══ Rohdaten ══

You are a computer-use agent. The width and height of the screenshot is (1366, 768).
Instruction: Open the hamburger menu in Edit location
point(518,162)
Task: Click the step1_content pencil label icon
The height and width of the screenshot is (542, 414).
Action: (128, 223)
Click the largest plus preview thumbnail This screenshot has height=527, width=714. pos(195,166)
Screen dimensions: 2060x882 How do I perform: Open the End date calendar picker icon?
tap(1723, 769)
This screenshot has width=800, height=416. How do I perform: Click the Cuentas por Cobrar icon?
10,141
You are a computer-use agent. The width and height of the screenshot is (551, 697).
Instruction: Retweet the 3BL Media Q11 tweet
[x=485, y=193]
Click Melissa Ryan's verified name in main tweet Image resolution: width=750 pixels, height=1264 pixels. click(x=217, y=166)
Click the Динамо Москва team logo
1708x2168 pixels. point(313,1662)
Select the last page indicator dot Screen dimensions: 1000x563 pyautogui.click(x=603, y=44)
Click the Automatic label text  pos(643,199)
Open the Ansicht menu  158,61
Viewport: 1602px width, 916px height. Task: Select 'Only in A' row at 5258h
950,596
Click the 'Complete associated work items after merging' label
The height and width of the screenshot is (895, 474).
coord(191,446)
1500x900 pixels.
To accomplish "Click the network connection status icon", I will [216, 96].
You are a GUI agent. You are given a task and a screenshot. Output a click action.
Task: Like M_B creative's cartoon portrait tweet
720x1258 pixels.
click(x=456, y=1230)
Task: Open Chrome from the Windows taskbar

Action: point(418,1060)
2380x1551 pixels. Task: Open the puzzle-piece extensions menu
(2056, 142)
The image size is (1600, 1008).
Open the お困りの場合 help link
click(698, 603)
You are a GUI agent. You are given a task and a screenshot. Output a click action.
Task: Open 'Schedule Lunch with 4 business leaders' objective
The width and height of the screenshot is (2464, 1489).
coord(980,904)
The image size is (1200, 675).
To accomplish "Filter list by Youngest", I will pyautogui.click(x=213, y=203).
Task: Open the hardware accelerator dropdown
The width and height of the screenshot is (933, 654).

═══

**Anweisung:** Gib aus der Auflistung die Zeilen von der Zeile mit „Viewport: 1602px width, 916px“ bis zum Ende der Auflistung unverändert wieder, beide Enden eingeschlossen.

**Ergebnis:**
Viewport: 1602px width, 916px height. Task: Select 'Only in A' row at 5258h
950,596
Click the 'Complete associated work items after merging' label
The height and width of the screenshot is (895, 474).
coord(191,446)
1500x900 pixels.
To accomplish "Click the network connection status icon", I will [216, 96].
You are a GUI agent. You are given a task and a screenshot. Output a click action.
Task: Like M_B creative's cartoon portrait tweet
720x1258 pixels.
click(x=456, y=1230)
Task: Open Chrome from the Windows taskbar

Action: point(418,1060)
2380x1551 pixels. Task: Open the puzzle-piece extensions menu
(2056, 142)
The image size is (1600, 1008).
Open the お困りの場合 help link
click(698, 603)
You are a GUI agent. You are given a task and a screenshot. Output a click action.
Task: Open 'Schedule Lunch with 4 business leaders' objective
The width and height of the screenshot is (2464, 1489).
coord(980,904)
The image size is (1200, 675).
To accomplish "Filter list by Youngest", I will pyautogui.click(x=213, y=203).
Task: Open the hardware accelerator dropdown
The width and height of the screenshot is (933, 654).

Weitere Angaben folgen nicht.